The first is that, at this stage, it seems what most people want is the frisson of anti-establishment rebellion rather than the reality of it. The Scots booted out Labour and brought in SNP in a parliamentary election, but still voted against independence. The Greeks are content to keep voting for Syriza as long as it stays pro-euro and pro-bailouts. Thus far — an important caveat — it looks like what the people want is a bigger shake-up of the status quo than elites are prepared to stomach, not a complete overturning of it.
The second is that independence movements are both for and against the nation-state. After all, what an independence movement says is, "We like nation-states so much, we want our own." Nobody takes credibly anymore the 1990s wishful thinking that we would all be swallowed up in transnational, even global, communities, with the nation-state a thing of the past. When it comes to things like waging wars, managing floods of refugees, or making sure money is safe in the event of a bank run, people still turn to the nation-state.

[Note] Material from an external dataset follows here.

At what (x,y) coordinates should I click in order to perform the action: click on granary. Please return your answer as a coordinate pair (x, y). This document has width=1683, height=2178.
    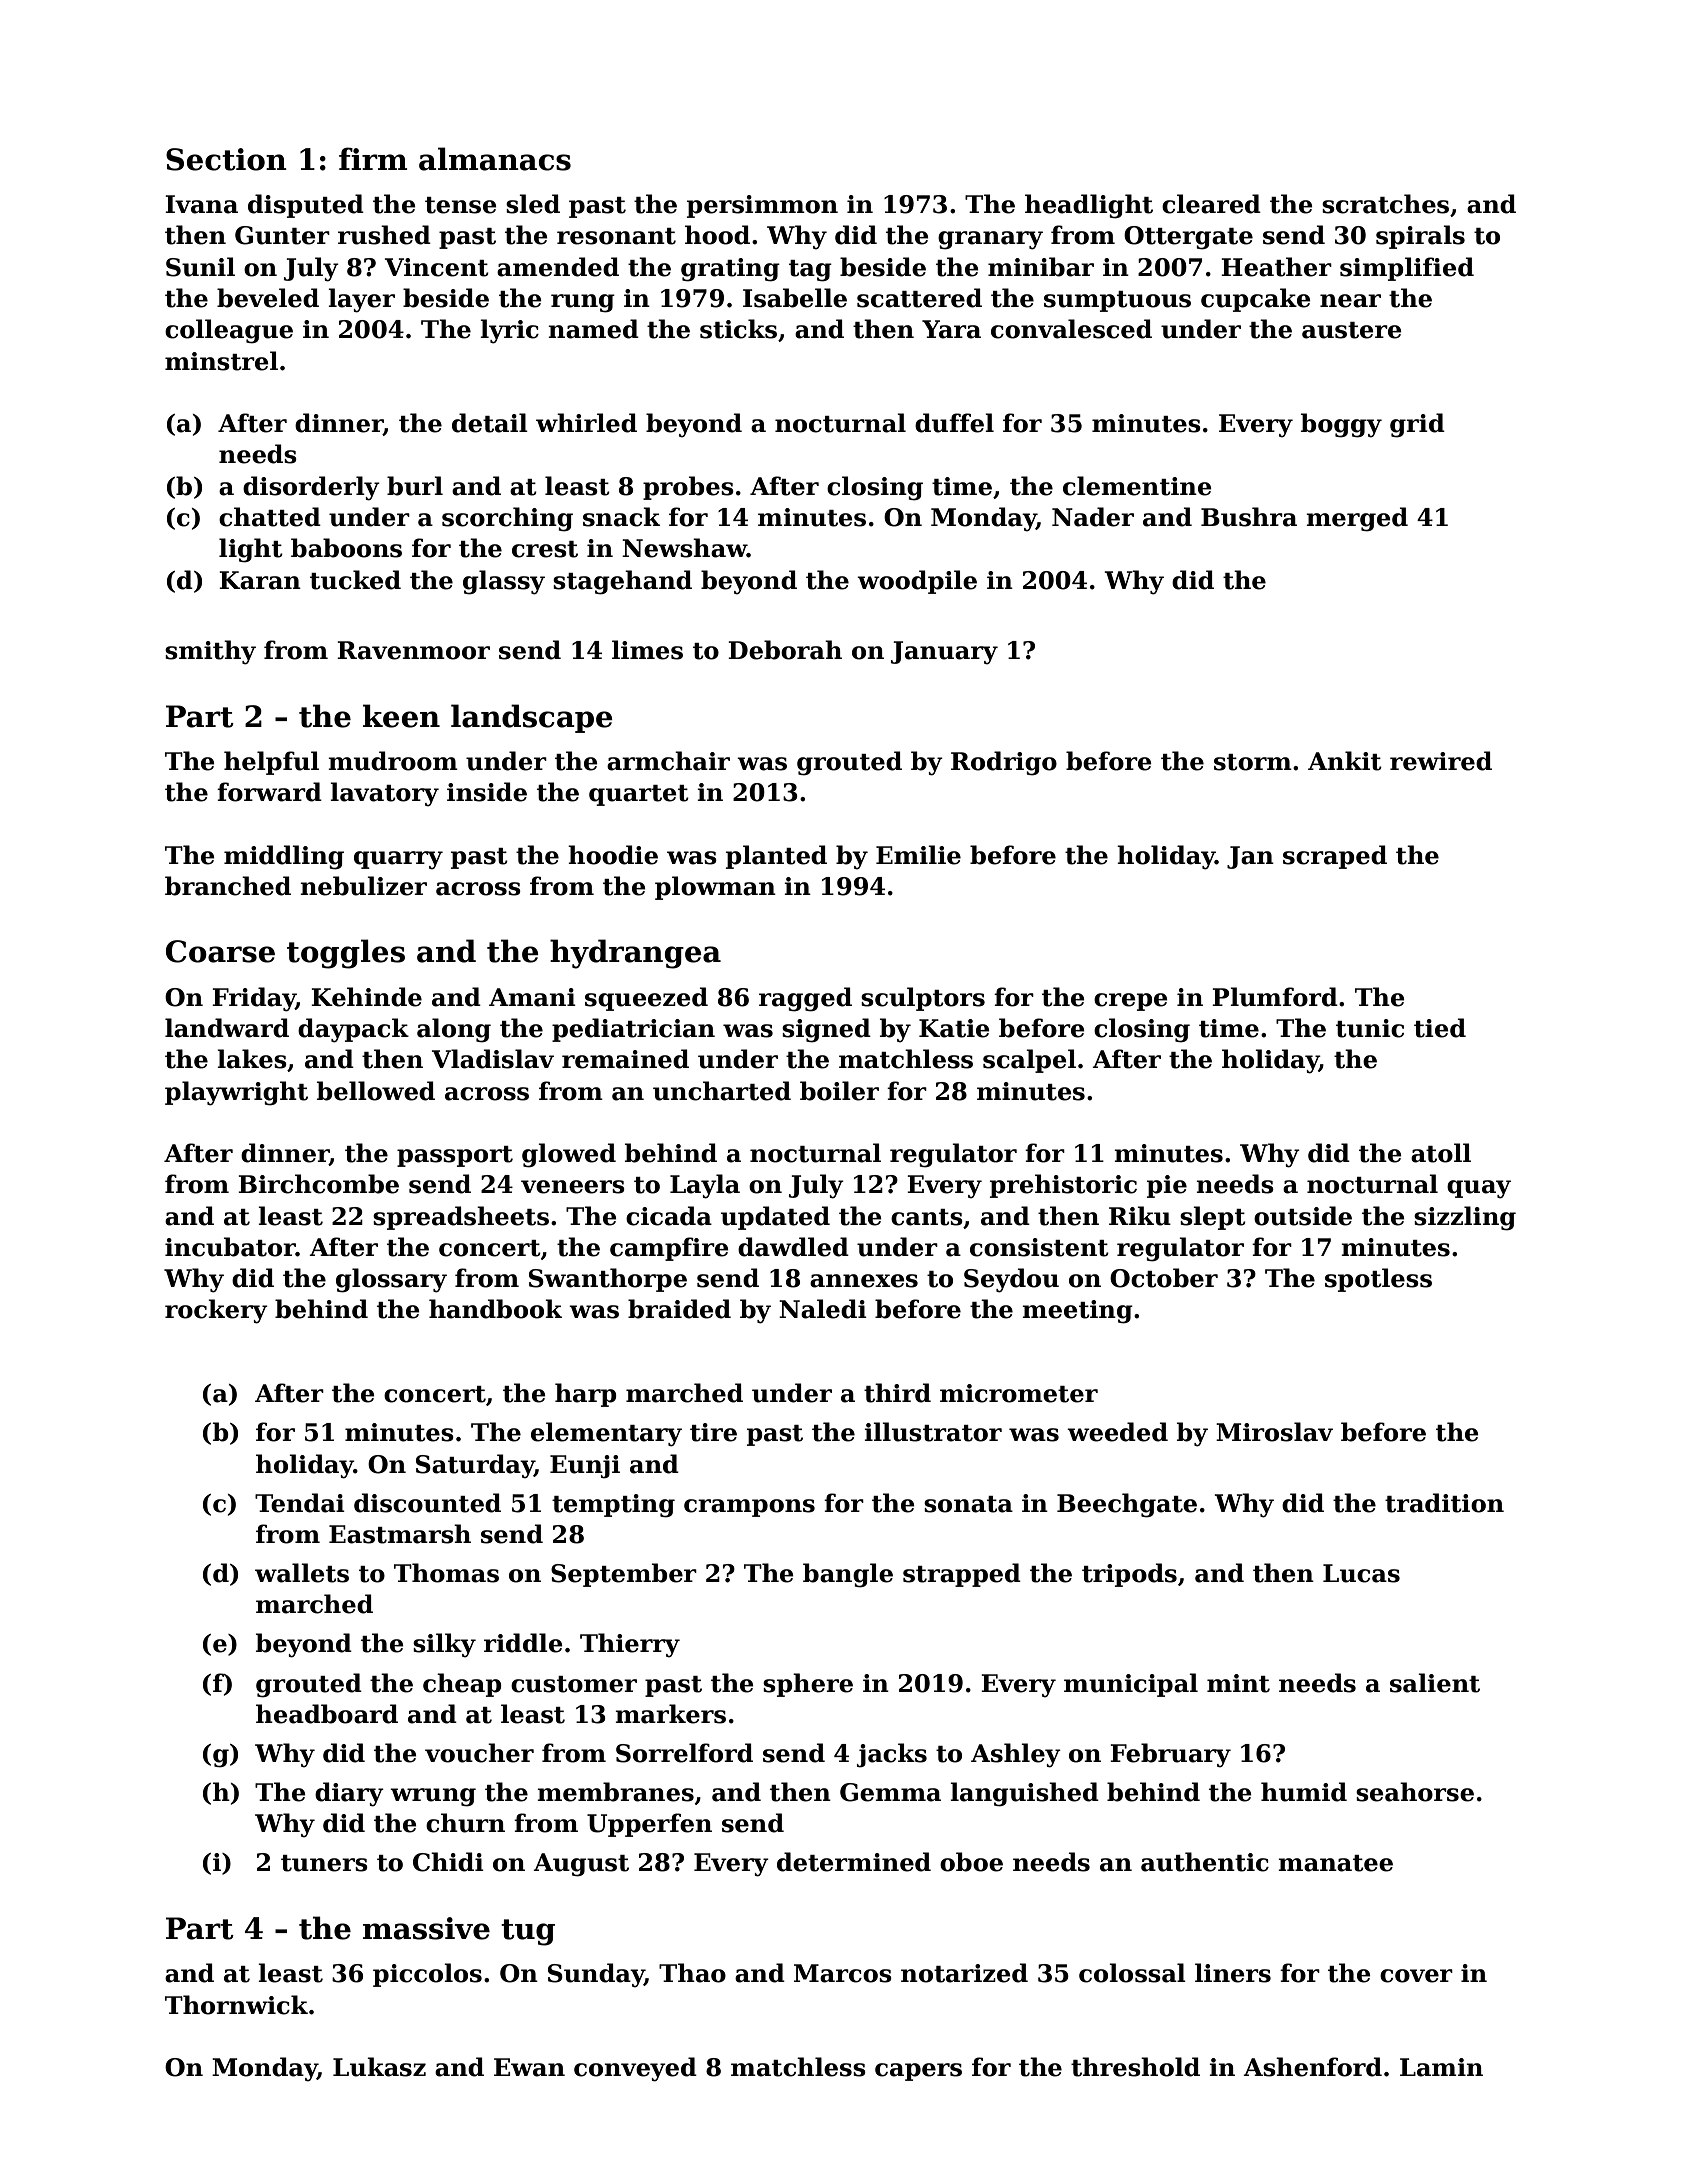
    Looking at the image, I should click on (990, 240).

But, in a way, that's sort of the point.
Since the end of World War II, European elites have held to the belief that the source of Europe's tendency for total war was nationalism, and that the way to abolish nationalism in Europe was to create a European super-state, a "United States of Europe." The European Union is the brainchild of this decades-long project, a project that has advanced, by and large, at the behest of European elites against nations and, sometimes, their democratically-elected leaders (whether Alexis Tsipras today or Charles de Gaulle in the 1960s).
One component of this project has been to — under the logic of "the enemy of my enemy is my friend" — use European monies and rhetorical talk of diversity to strengthen regional identities within its nation-states. The idea is that if I'm a French Basque and I feel strongly about my Basque identity and my European identity, my French identity will be, as it were, squeezed out. And if competencies are simultaneously devolved down from the nation-state to regions, and up to the EU, nation-states will be hollowed out.
The problem is that it's not just in the Middle East that sometimes the enemy of your enemy is also your enemy. Catalonians and Scots don't seem particularly enthused by the EU — indeed, no one is — which they see as imposing punishing austerity and bailouts, and it's doubtful whether successful European independence movements would lead to a European superstate or just one more layer of institutional chaos.
What this should be, though, is a lesson to Europe's elites. Facts are stubborn, and nationhood is one of those facts of history that keep reasserting themselves. When it looked like Scotland might actually vote for independence, Britain's elites were struck witless with fear over something which they themselves invited through decades of neglect for their own nationhood.
Europe's elites have unleashed forces that it's clear they can't control to an outcome no one will predict. And that's hardly good news.